What's the input of BERT?

I really don’t get what’s the input of BERT. I read a lot of thing about BERT and most of it is a very confusing.

I know there are three embedding layers as well as I know the intuition behind each of them. But, what’s exactly a token embedding, a segment embedding, and a positional embedding? What is a learned rapresentation? Is it a representation learned during training or a representation learned before the pre-training?

Given a word, a token embedding is a token ID, or an embedding of size 768? Is this embedding random initialize?

segment embeddings are vectors of 0 (for the first sentence) or 1 (for the second sentence)? A segment embedding for a sentence is a binary value for each token in the sentence or binary vectors for each of them?

1 Like

Hi! :slight_smile:

BERT’s input is essentially subwords. For example, if I want to feed BERT the sentence “Welcome to HuggingFace Forums!”, what I actually gets fed in is:
['[CLS]', 'welcome', 'to', 'hugging', '##face', 'forums', '!', '[SEP]'].

Each of these tokens is mapped to an integer:
[101, 6160, 2000, 17662, 12172, 21415, 999, 102].

These integers map into vectors using BERT’s embedding matrix (which is initialized randomly and trained during pre-training) and is 768-dimensional.

The learned representation is this 768-dimensional vector for each subword in BERT’s vocabulary.
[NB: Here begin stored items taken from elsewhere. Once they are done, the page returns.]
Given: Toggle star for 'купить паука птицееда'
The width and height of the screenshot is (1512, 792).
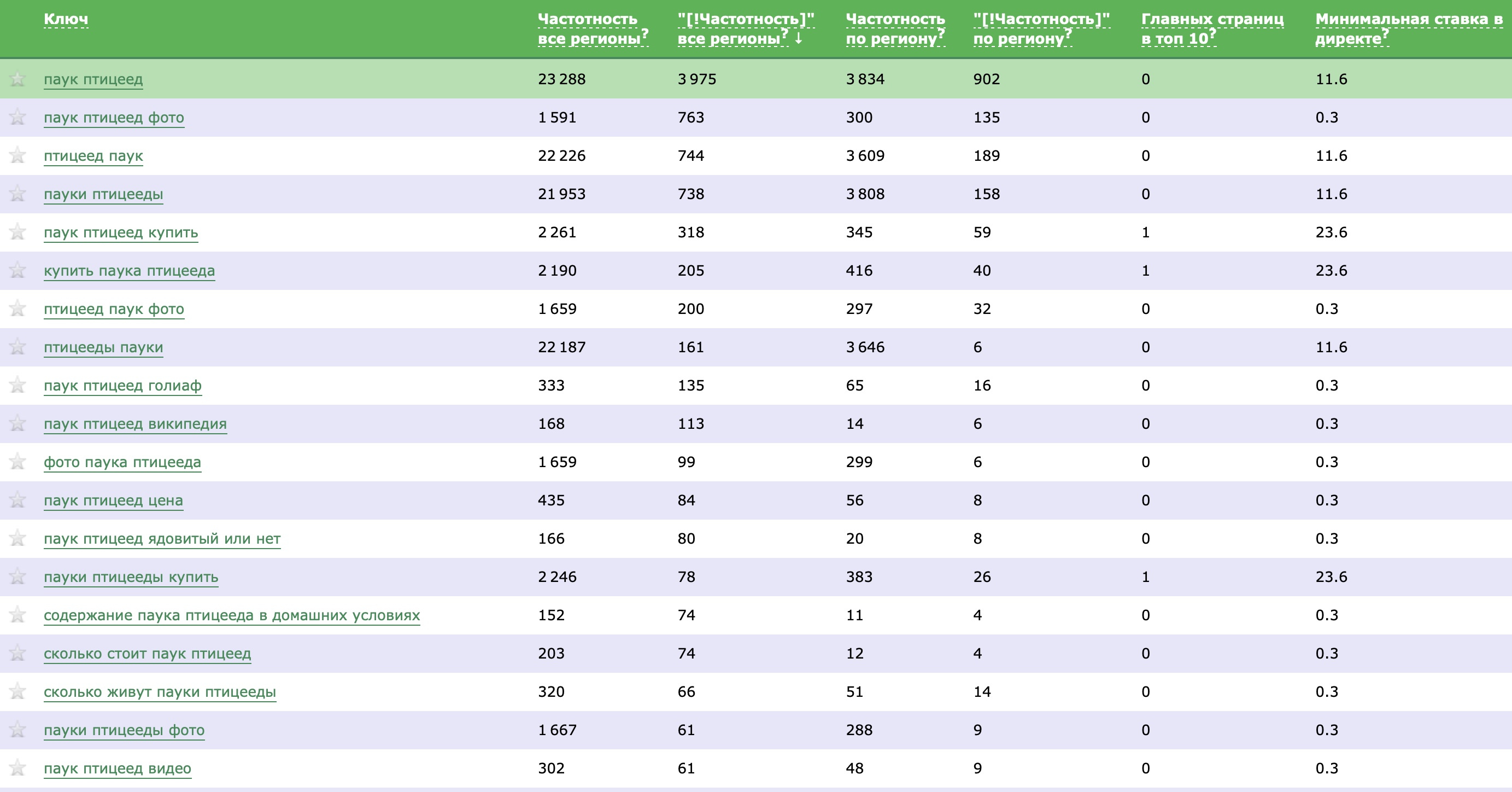Looking at the screenshot, I should [17, 270].
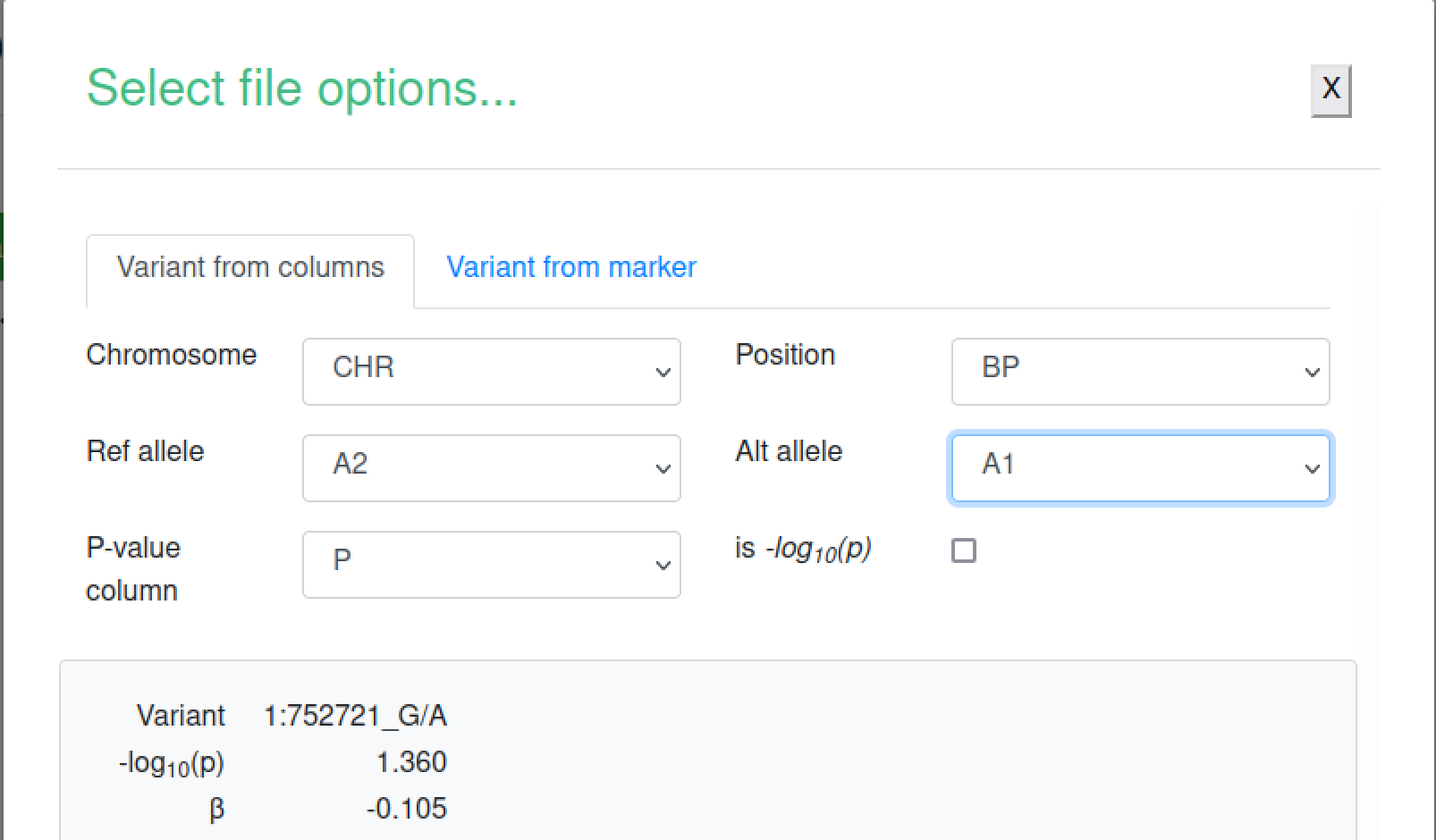1436x840 pixels.
Task: Open the Alt allele dropdown showing A1
Action: (x=1140, y=467)
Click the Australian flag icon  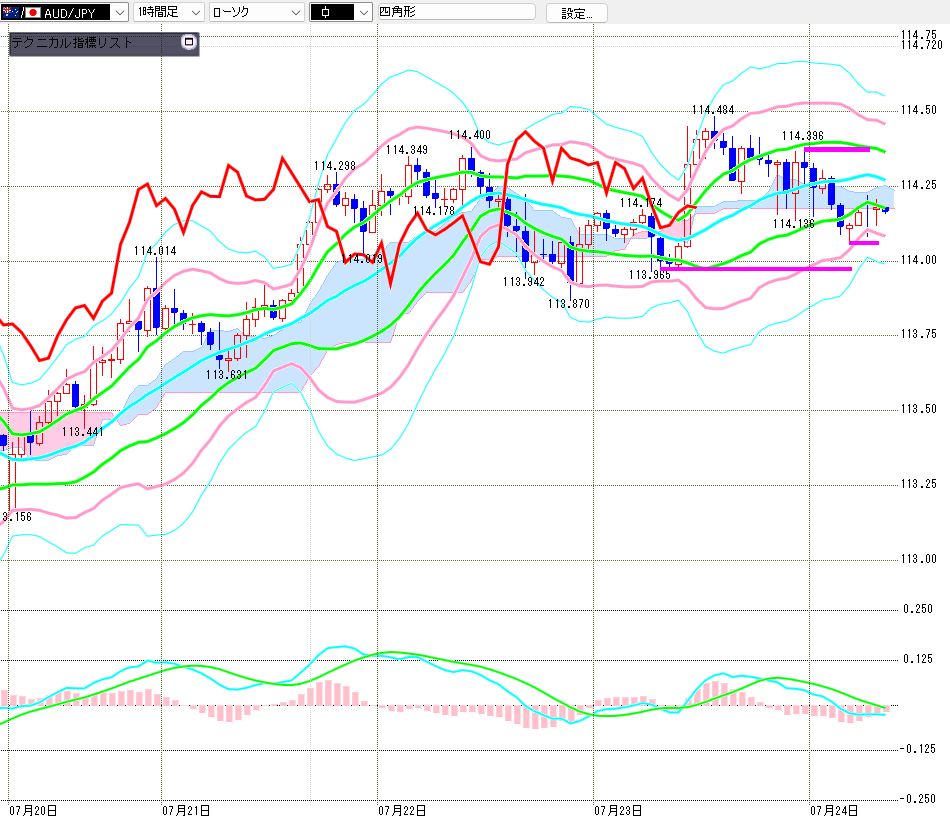pos(10,12)

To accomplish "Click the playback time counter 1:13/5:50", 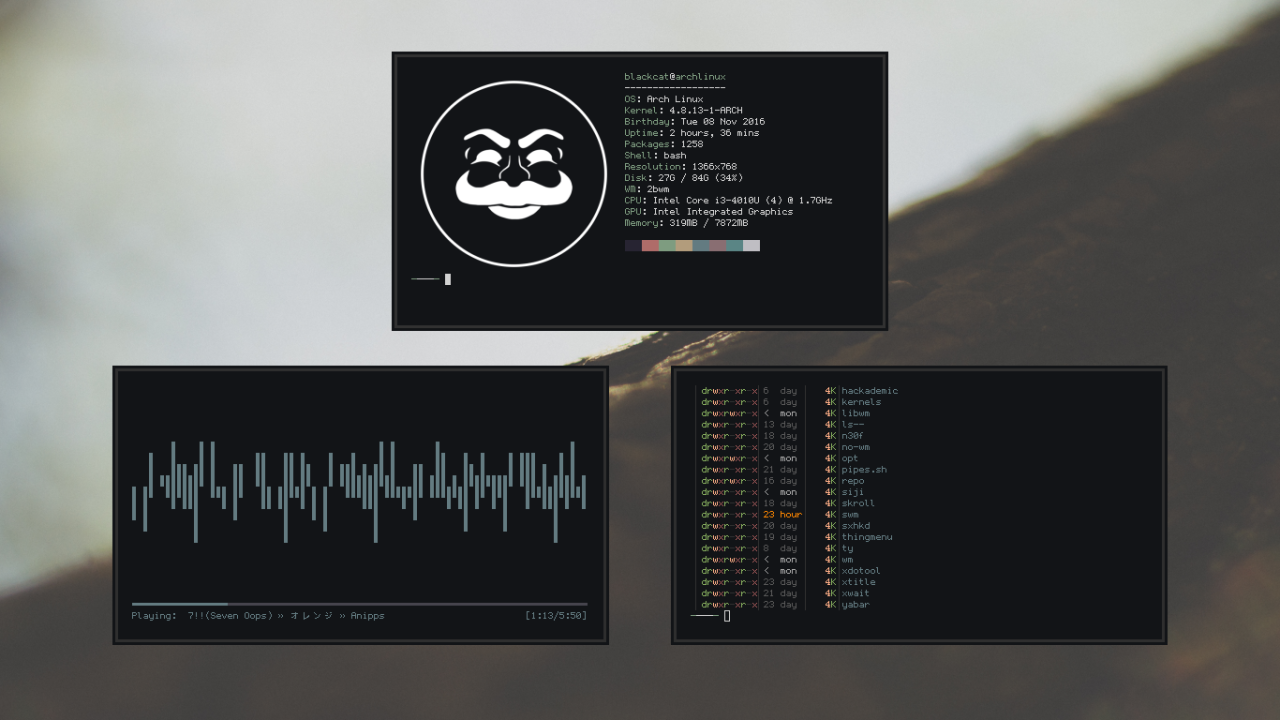I will pyautogui.click(x=556, y=616).
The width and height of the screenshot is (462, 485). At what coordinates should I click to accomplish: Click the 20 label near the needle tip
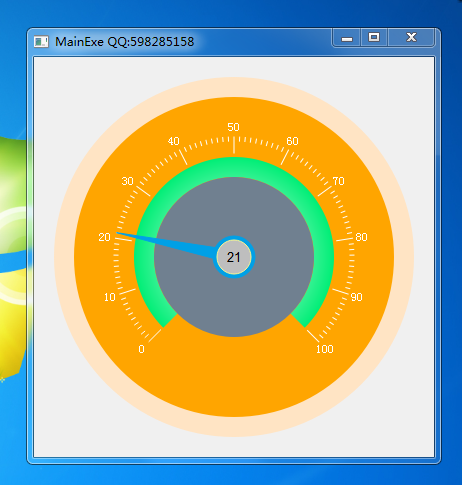(x=104, y=237)
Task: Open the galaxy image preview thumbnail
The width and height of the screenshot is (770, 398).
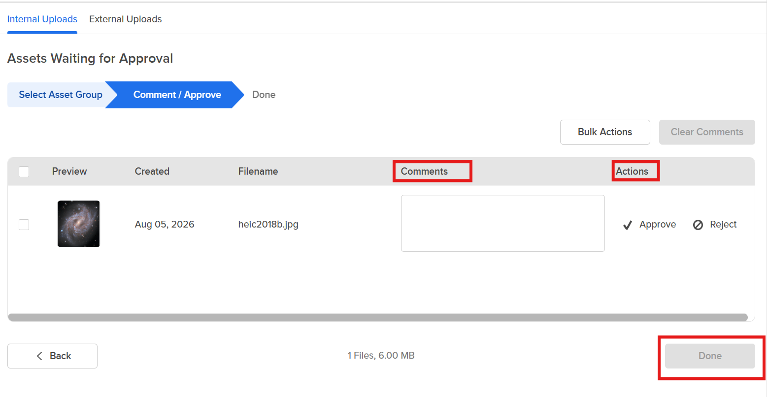Action: [79, 224]
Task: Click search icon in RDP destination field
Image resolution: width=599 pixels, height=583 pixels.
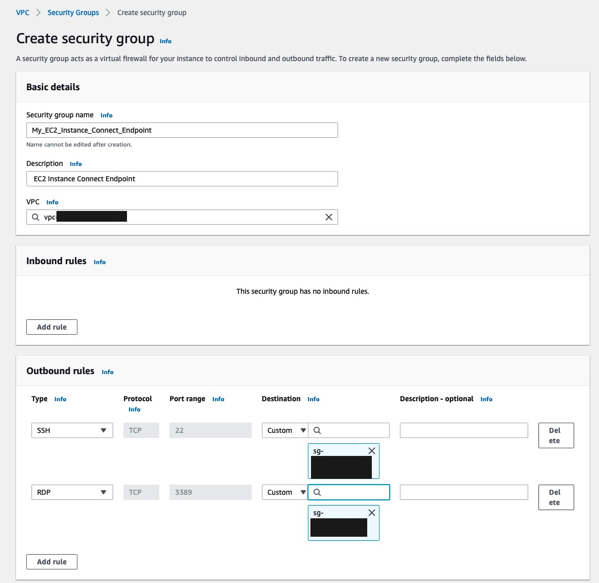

Segment embeddings are zeros for the tokens in 1st sentence, and ones for the tokens in the 2nd sentence.


Hi! Thank you very much for your time. Your answer was of great help :slight_smile:

1 Like

Thats a fantastic question.

Just to add to that.
When doing lets say sequence classification, you typically pass in input id’s, attention mask and label to the BERT model.

As you probably know computer don’t know what languages are they can just crunch numbers hence each token(tht includes cls/sep tokens) and converts them into numerical represntation which the bert then understands.

Hope it helps!